With Latin Flavor

Supplement dedicated to arteBA. Buenos Aires, May 14, 2011.

A vast presence of galleries from the continent once again confirms the international profile that arteBA is known for; here is one of the many possible ways to visit the fair. 

After two long weekends that delayed the end of the summer, arteBA once again marks the beginning of the art season. And it celebrates its 20th edition with an important presence of Latin American galleries. To increase the understanding of the region in our country, arteBA and the Art Department of the Torcuato Di Tella University organized the Panorama of Latin American Contemporary Art series (reported on Página 12 newspaper).

A tour of the fair can start at Revolver gallery (Peru). There, Giancarlo Scaglia exhibits sculptures made from melted black garbage bags. The young artist reflects on the fate of revolutionary avant-garde movements in his country. Arroniz Gallery (Mexico) presents Agustin Gonzalez and Argentineans Mauro Giaconi and Luciana Lamothe. Brazil is well represented by the São Paulo galleries Vermelho, Baró and Oscar Cruz.

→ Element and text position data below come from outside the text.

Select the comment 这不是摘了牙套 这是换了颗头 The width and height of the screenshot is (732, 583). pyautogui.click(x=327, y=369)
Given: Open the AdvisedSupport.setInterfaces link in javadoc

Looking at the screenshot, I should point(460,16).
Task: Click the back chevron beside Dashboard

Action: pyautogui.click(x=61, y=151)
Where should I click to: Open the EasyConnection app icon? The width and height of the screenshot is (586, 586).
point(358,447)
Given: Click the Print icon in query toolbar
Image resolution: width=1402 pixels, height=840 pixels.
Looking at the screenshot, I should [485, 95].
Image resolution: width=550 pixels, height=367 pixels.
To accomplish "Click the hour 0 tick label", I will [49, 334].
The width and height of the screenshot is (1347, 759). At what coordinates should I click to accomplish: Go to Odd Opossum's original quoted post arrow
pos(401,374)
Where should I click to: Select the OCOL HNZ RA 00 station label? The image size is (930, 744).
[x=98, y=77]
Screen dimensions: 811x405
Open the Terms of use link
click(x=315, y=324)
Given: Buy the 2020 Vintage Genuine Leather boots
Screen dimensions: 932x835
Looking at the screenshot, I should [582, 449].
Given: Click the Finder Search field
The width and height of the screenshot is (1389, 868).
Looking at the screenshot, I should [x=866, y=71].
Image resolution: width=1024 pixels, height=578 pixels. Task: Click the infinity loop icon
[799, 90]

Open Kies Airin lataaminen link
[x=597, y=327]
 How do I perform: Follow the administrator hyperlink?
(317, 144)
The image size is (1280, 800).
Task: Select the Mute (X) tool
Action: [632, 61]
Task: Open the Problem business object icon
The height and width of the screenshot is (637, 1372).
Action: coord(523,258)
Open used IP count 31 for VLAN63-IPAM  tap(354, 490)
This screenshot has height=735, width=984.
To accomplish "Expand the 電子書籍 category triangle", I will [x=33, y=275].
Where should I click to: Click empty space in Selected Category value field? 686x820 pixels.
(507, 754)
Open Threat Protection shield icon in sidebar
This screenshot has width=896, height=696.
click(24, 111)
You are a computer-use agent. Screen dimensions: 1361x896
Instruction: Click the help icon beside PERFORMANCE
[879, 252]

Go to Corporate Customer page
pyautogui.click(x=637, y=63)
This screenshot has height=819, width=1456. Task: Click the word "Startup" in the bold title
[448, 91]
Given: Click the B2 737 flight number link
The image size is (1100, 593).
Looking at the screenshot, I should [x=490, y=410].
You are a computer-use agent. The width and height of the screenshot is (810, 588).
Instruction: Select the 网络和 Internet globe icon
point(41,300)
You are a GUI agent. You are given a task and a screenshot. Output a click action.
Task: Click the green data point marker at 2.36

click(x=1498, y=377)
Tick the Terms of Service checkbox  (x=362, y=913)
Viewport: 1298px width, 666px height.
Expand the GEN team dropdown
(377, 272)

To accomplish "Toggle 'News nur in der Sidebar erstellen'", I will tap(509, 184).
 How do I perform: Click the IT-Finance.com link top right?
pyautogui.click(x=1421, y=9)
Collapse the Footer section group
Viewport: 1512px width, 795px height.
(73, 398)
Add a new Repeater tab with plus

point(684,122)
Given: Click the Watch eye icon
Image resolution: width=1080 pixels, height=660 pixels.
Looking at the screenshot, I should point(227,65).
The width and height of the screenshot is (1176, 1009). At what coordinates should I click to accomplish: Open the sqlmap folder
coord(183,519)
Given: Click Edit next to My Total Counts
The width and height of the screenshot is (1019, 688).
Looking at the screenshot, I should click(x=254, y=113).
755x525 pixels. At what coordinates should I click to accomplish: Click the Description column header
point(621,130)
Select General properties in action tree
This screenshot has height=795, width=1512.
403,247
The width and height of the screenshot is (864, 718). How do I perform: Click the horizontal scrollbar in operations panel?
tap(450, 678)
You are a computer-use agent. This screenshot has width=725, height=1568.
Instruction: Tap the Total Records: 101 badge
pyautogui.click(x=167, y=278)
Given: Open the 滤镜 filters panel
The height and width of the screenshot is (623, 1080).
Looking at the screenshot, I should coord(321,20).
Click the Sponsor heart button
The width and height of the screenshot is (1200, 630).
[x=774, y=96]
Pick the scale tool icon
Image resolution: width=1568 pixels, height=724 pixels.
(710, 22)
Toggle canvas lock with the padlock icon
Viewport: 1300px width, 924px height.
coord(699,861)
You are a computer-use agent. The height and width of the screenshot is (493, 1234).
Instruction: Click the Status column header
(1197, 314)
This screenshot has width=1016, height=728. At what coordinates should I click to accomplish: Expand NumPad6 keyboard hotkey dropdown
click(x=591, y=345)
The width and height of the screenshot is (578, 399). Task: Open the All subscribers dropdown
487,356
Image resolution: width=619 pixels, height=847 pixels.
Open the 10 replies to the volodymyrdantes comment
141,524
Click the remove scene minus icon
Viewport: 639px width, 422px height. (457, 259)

Vermelho features works by Nicolás Robbio and Carla Zaccagnini, who explore the conceptual and formal possibilities of drawing. Baró presents Brazilian (Rosana Ricalde) and Argentinean artists; among the latter, Roberto Jacoby, an essential referent of conceptual art in Latin America, stands out. He is currently having an exhibition at the Reina Sofia in Madrid, which consecrates him internationally. 

The Nueveochenta gallery (Colombia) presents the installation Algunas cosas crecen sin esplendor (Some Things Grow Without Splendor), by Luis Hernandez Mellizo, which addresses the architectural articulation between popular and elite culture. In Uruguay’s Sur gallery we find Rio de la Plata masters such as Joaquín Torres García and Antonio Berni, with his Wedding Cake. This painting is from the last period of the artist from Rosario, when his work makes a turn towards pop, mixing social issues with a sense of irony verging on sarcasm. 

In this 2011 edition of arteBA, Argentinean art can be visited chronologically. Key pieces by Juan del Prete, at Alejandro Faggioni and Renoir. Like years before, at Rubbers, the always renewed work of Luis Felipe Noé stands out. Rómulo Macció presents his recent works at Isabel Anchorena, and Agalma, Ernesto Deira’s paintings. Castagnino Roldán exhibits Pablo Suárez’s Bañado en un mar de lágrimas (Bathed in a Sea of Tears), a sculpture not seen since its exhibition at the 1999 Fortabat Prize. Also featured is Marcia Schvartz’s The Wolf, repatriated from a Boston collection.

Roberto Aizenberg’s surrealist sculptures at Laura Haber Gallery have the metaphysical tone characteristic of this artist. There are works of the abstract and concrete variant such as those by Manuel Alvarez (Teresa Anchorena), Carmelo Arden Quin (Van Eyck), Macaparana (Jorge Mara-La Ruche), Martha Boto and Enio Iommi (Del Infinito).

GC Arte exhibits Sameer Makarius’s production for the second time. Among the conceptual artists are those who were part of the Grupo de los Trece (Group of Thirteen) in the 1970s, such as Testa (Matilde Bensignor), Romero and Zabala (Carla Rey), and the independent artists David Lamelas and Margarita Paksa (Faría + Fábregas Galería). Ro dedicates its entire space to Marta Minujin, whose work could be seen in the exhibition organized by Malba (Buenos aires Museum of Latin American Art) in 2010. 

Expressionist painting by artists from the 1980s is on view in several galleries, with works by Duilio Pierri (Masotta-Torres), Kuitca (Cosmocosa), Prior, Garófalo and Cambre (Vasari). There is also an interesting representation of artists from the 1990s such as Harte (Fernando Pradilla), Dorr (Dabbah Torrejón), Siquier and Miguel Rotschild (Ruth Benzacar). Many of them were part of the recent exhibition Recovering Beauty, at the Blanton Museum in Austin. 

We could end with the younger artists of the 2000 generation exhibiting Jardín Oculto (Hidden Garden, Cotelito) and Alberto Sendrós with the key figure of Matías Duville, who added the Guggenheim Fellowship, which he has just won, to his international recognition.